La crise laitière et ses répercussions sur les fromageries
La fromagerie d’Olivier Baudois produit chaque année 200 000 kilos de Gruyère AOP, ce qui représente environ 2 200 000 kilos de lait. Des chiffres restés stables malgré une crise persistante sur le marché du lait, où chaque jour, un à deux producteurs en Suisse mettent la clé sous la porte. Leur nombre a chuté de plus de 50% en 25 ans, passant de 44'000 à 17'164 à la fin de 2023.
"Produire du lait est très astreignant pour les agriculteurs. Beaucoup choisissent de se tourner vers des activités plus rémunératrices, comme les grandes cultures. S’ajoute à cela, de plus en plus de bureaucratie et de contrôles divers, ce qui ne motive pas forcément la jeune génération", observe Olivier Baudois. La raréfaction des éleveurs de vaches laitières a également des répercussions en cascades. Elle met, notamment, en danger les fromageries qui dépendent de l'approvisionnement local en lait. "Lorsqu'un producteur arrête son activité, c'est toute la chaîne qui est fragilisée. Retrouver un nouveau fournisseur de lait est souvent très compliqué, d'autant que les règles strictes de l'AOP imposent que le lait provienne d'une zone géographique précise", ajoute le fromager.
Les atouts uniques des montagnes pour le lait AOP
Toutefois, les régions de montagne sont moins affectées par cette hémorragie que les plaines. En altitude, les conditions géographiques limitent les alternatives agricoles, comme la culture de céréales, et l’élevage laitier reste une nécessité pour les agriculteurs locaux. Par ailleurs, ces contraintes géographiques s'avèrent paradoxalement être un atout. Les pâturages alpins, riches en flore diversifiée, jouent en effet un rôle essentiel dans la qualité du lait produit. Les herbes naturelles, dont se nourrissent les vaches, donne au lait des arômes uniques qui se retrouvent dans les fromages AOP comme le Gruyère. "Ces prairies et cette biodiversité apportent une valeur ajoutée considérable au lait de montagne, qui permet à nos fromages de se distinguer", souligne Olivier Baudois.
Ainsi, grâce à cette spécialisation et à la valorisation du lait destiné aux fromages AOP, les producteurs continuent de livrer leurs fromageries locales. Avec un prix du lait payé entre 95 et 98 centimes le kilo, ce qui est nettement au-dessus du prix du lait pour l’industrie, souvent payé entre 55 et 60 centimes.
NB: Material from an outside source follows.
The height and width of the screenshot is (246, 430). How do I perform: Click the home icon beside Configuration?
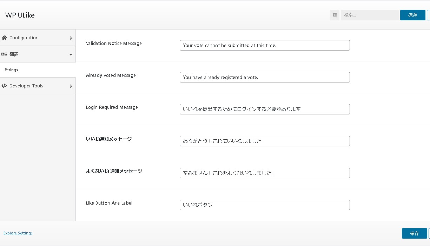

Par ailleurs, le modèle coopératif, largement répandu dans ces régions, permet aux petits producteurs de mutualiser les ressources et de garantir un approvisionnement régulier, assurant ainsi la stabilité de la production fromagère. "Je suis locataire de la fromagerie, qui appartient à la Société de Fromagerie forte de 12 agriculteurs. J’achète leur lait pour produire mon fromage, ainsi qu’un peu de beurre et de yaourts, que je vends à mon tour", explique Olivier Baudois. Concrètement, toute sa production de Gruyère entre dans la filière de l’AOP, et 4% peuvent être vendus sur place.